#### WHAT IS REQUIRED
Exclude the pictures and reproduce exactly the lines that run from the one holding "The image size" to the end of the entries below.
DATA section start
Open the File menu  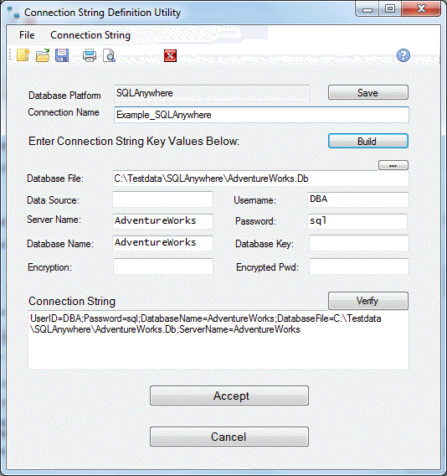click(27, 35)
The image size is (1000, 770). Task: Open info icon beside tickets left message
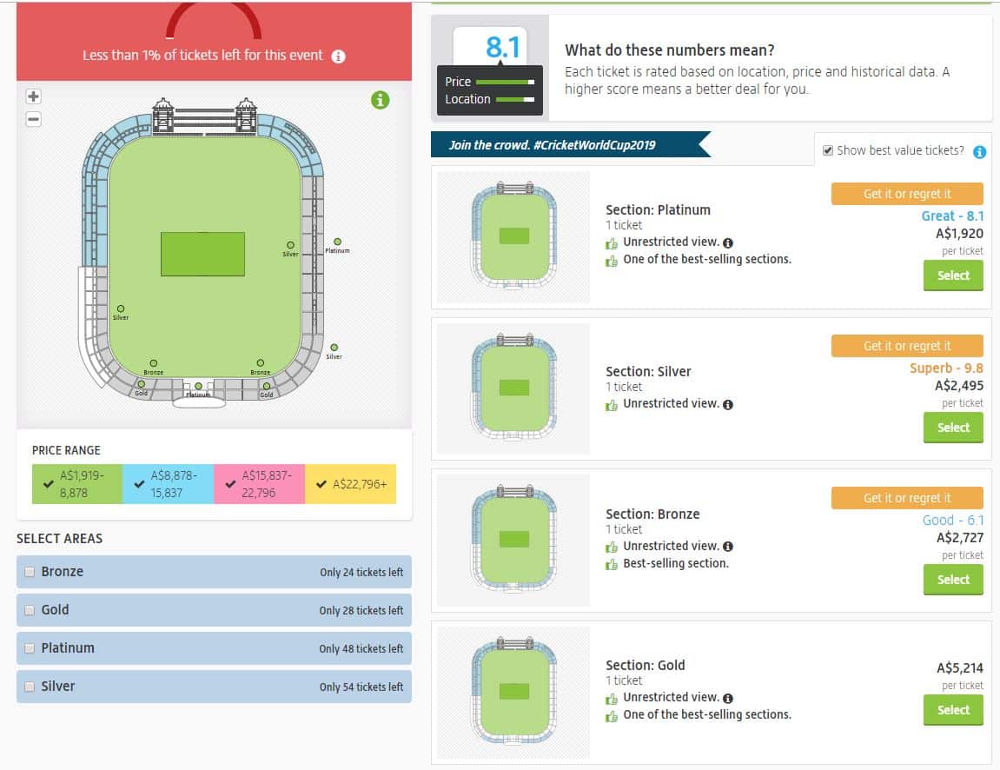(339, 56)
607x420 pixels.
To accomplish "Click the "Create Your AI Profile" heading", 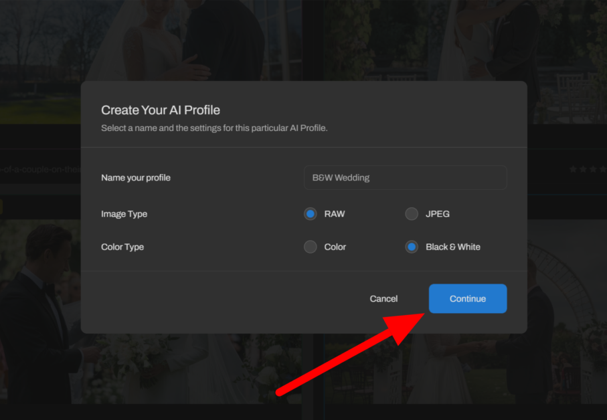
DATA section end
#### EXERCISE SOLUTION
The image size is (1000, 770). Task: Open info icon beside tickets left message
(339, 56)
607x420 pixels.
To accomplish "Click the "Create Your AI Profile" heading", 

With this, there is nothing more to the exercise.